Siria, card. Zenari: è una catastrofe umanitaria. 500mila morti

Red/rus

Roma, 14 ott. (askanews) - "È la più grande catastrofe umanitaria dopo la fine della Seconda guerra mondiale. António Guterres, segretario generale dell' Onu, ha parlato di "inferno sulla terra". Su 23 milioni di abitanti, 5,9 sono sfollati interni e 5,6 riparati nei Paesi vicini. Mezzo milione hanno perso la vita sotto le bombe".

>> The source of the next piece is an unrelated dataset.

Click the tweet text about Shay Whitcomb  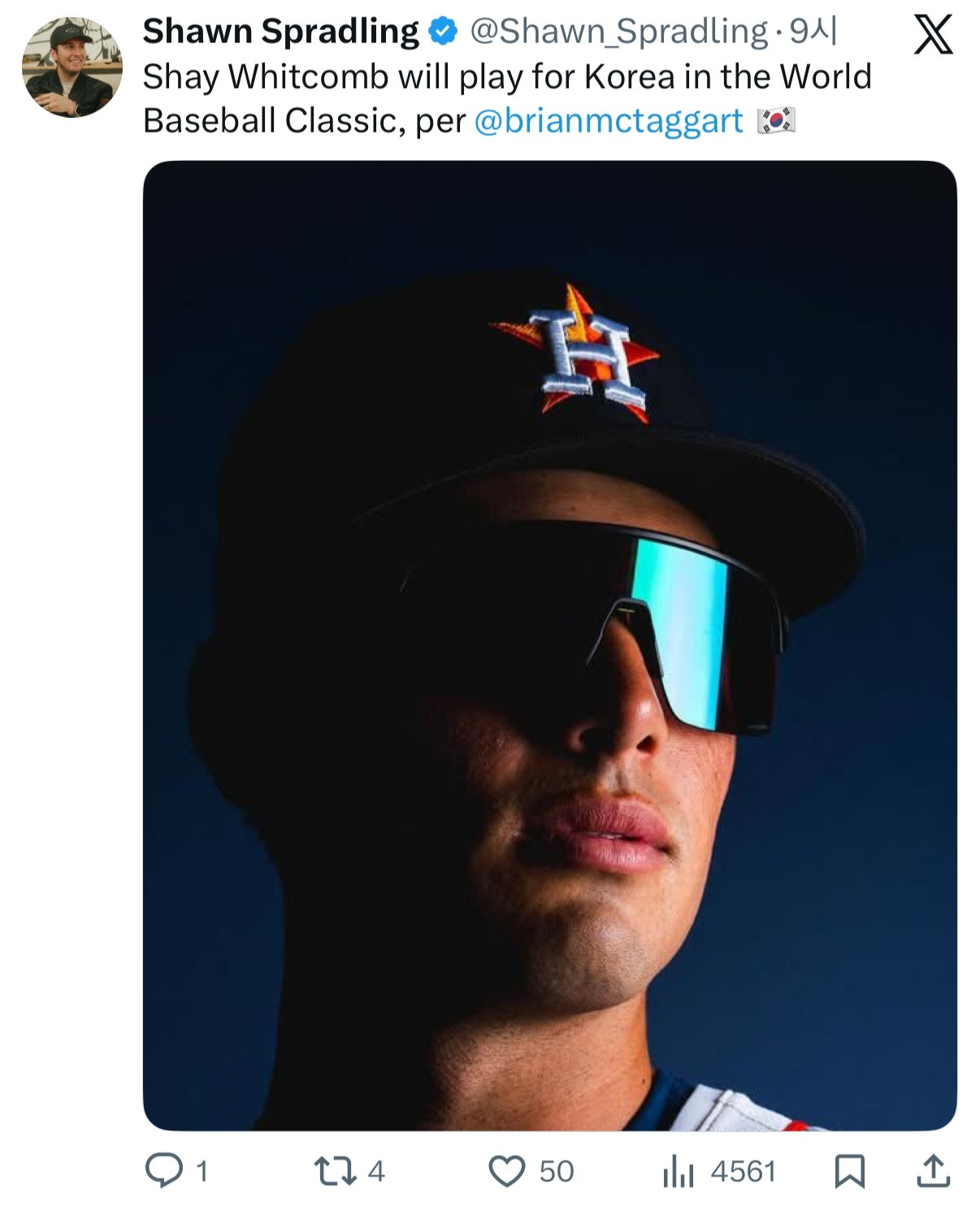click(x=506, y=78)
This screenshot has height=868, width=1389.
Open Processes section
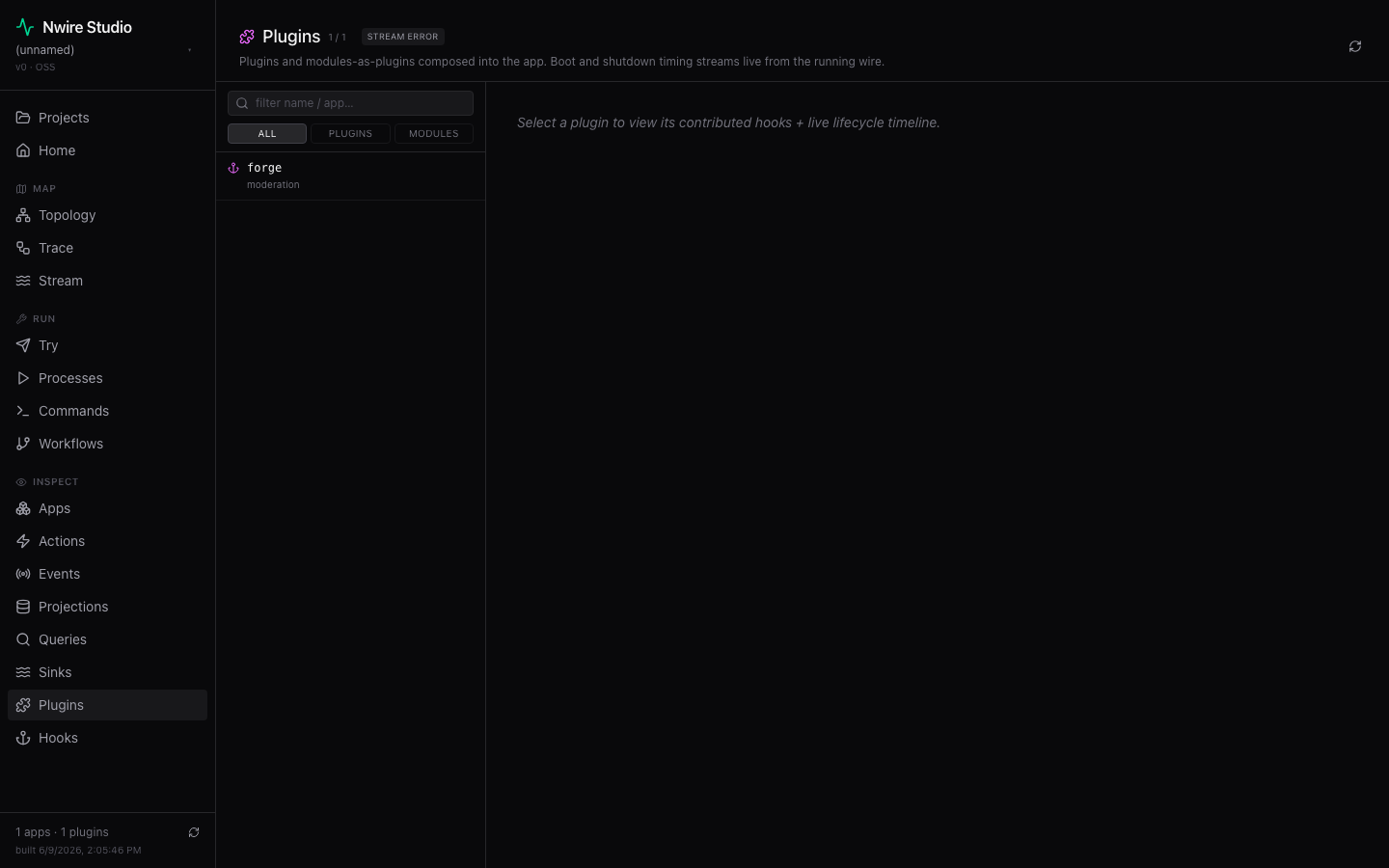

Lo spiega in un'intervista al "Corriere della Sera", il cardinale Mario Zenari, 73 anni, nominato nunzio apostolico a Damasco nel 2008, da un ventennio svolge il servizio diplomatico per conto della Santa Sede solo in Paesi devastati da conflitti: prima in Costa d' Avorio, Niger e Burkina Faso, poi in Sri Lanka, ora in Siria.

"Della guerra in Siria ho capito subito che il fuoco si sarebbe esteso all' Europa - spiega - L' unica risposta sensata l' ha data il secondo inviato speciale dell' Onu, l' algerino Lakhdar Brahimi, quando dopo due anni gettò la spugna: "Ci siamo tutti sbagliati. Sia in Siria sia fuori dalla Siria".

"All' inizio si poteva pensare: qui ci sono i buoni, là ci sono i cattivi. Ma oggi la matassa è talmente ingarbugliata da impedire qualsiasi giudizio - aggiunge - Sul terreno e nei cieli siriani si confrontano cinque potenze mondiali che si fanno la guerra per procura. Questo conflitto si può risolvere solo a New York, al Palazzo di Vetro".